# Keras Sequential model returns loss 'nan'

I'm implementing a neural network with Keras, but the Sequential model returns nan as loss value. I have sigmoid activation function in the output layer to squeeze output between 0 and 1, but maybe doesn't work properly.

This is the code:

def data_generator(batch_count, training_dataset, training_dataset_labels):
while True:
start_range = 0
for batch in batch_count:
end_range = (start_range + batch[1])
batch_dataset = training_dataset[start_range:end_range]
batch_labels = training_dataset_labels[start_range:end_range]
start_range = end_range
yield batch_dataset, batch_dataset

mlp = keras.models.Sequential()

keras.layers.Input(
shape = (training_dataset.shape[1], )
)
)
keras.layers.Dense(
units=training_dataset.shape[1] + 10,
input_shape = (training_dataset.shape[1] + 10,),
kernel_initializer='random_uniform',
bias_initializer='zeros',
activation='relu')
)
keras.layers.Dense(
units=1,
input_shape = (1, ),
kernel_initializer='glorot_uniform',
bias_initializer='zeros',
activation='sigmoid')
)

print('Compiling model...\n')

mlp.compile(
loss=listnet_loss
)

mlp.summary() # print model settings

# Training
with tf.device('/GPU:0'):
print('Start training')
#mlp.fit(training_dataset, training_dataset_labels, epochs=50, verbose=2, batch_size=3, workers=10)
mlp.fit_generator(data_generator(groups_id_count, training_dataset, training_dataset_labels),
steps_per_epoch=len(training_dataset), epochs=50, verbose=2, workers=10, use_multiprocessing=True)


How can I do?

• have you checked for nan ion your data set ? Feb 19 '20 at 13:24
• For how many epochs did you train and see?
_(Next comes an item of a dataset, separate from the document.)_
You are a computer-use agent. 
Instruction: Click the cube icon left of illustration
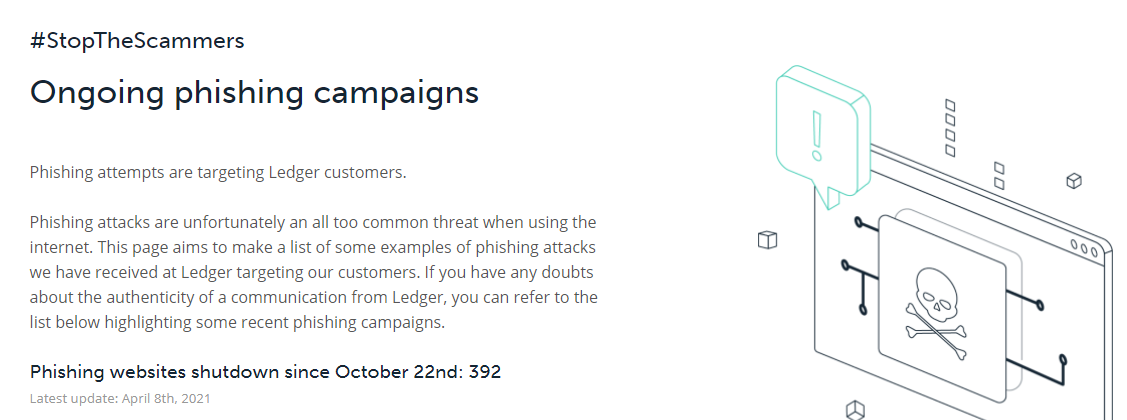768,239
Feb 19 '20 at 13:33
• @lcrmorin I’m pretty sure that my dataset doesn’t contain nan elements. However, I notice that the loss turn to nan when I changed training method: I was using only fit and the loss wasn’t nan, now I’m using fit_generator and it’s nan. Feb 19 '20 at 14:01
• @Sharan for 10 epochs. Feb 19 '20 at 14:01
• @Sharan @Icrmorin, another thing that I notice is that with fit_generator()the training go slower compared with use of fit(). The batch size with fit()was 3. Feb 19 '20 at 15:01

To sum up the different solutions from both stackOverflow and github, which would depend of course on your particular situation:

• Add regularization to add l1 or l2 penalties to the weights. Otherwise, try a smaller l2 reg. i.e l2(0.001), or remove it if already exists.
• Try a smaller Dropout rate.
• Clip the gradients to prevent their explosion. For instance in Keras you could use clipnorm=1. or clipvalue=1. as parameters for your optimizer.
• Check validity of inputs (no NaNs or sometimes 0s). i.e df.isnull().any()
• Replace optimizer with Adam which is easier to handle. Sometimes also replacing sgd with rmsprop would help.
• Use RMSProp with heavy regularization to prevent gradient explosion.
• Verify that you are using the right activation function (e.g. using a softmax instead of sigmoid for multiple class classification).
• Try to increase the batch size (e.g. 32 to 64 or 128) to increase the stability of your optimization.
• Check the size of your last batch which may be different from the batch size.
• This is what I got for first 3 epoches after I replaced relu with tanh (high loss!): Epoch 1/10 1/1 - 9s - loss: 91189.1953 Epoch 2/10 1/1 - 0s - loss: 91176.1953 Epoch 3/10 1/1 - 0s - loss: 91164.1172 ... When I deleted 0s and 1s from my each row, the results got better loss around 0.9. But deleting those values is not a good idea since those values mean off and on of switches. Any idea about that please?
– Avra
Jul 9 at 3:32
• Thank you very much! It works, but should I add such a regulaizer to every layer given I have LSTM autoencoder structure please? I added it to every layer and loss still around 0.9 for my model. I don't know why is that please?
– Avra
Jul 9 at 3:37
• If batch size fixes your problem, you may have a naive normalization function that doesn't account for zero-division if there's 0-variance in a batch. z = (value - mean) / (std + 1E-7) or any other small value should actually fix the root cause, whereas changing the batch size just makes it less likely to occur. +1 for this being the most comprehensive answer out of about a dozen of these questions. So many answers amount to "I changed X to y and it worked!", which, 9/10 times aren't addressing the real problem (which could be any of these and more). Jul 20 at 17:00

A similar problem was reported here: Loss being outputed as nan in keras RNN. In that case, there were exploding gradients due to incorrect normalisation of values.

Make sure that keras.preprocessing.sequence.pad_sequences() does not have the argument value=None but either value=0.0 or some other number that does not occur in your normal data.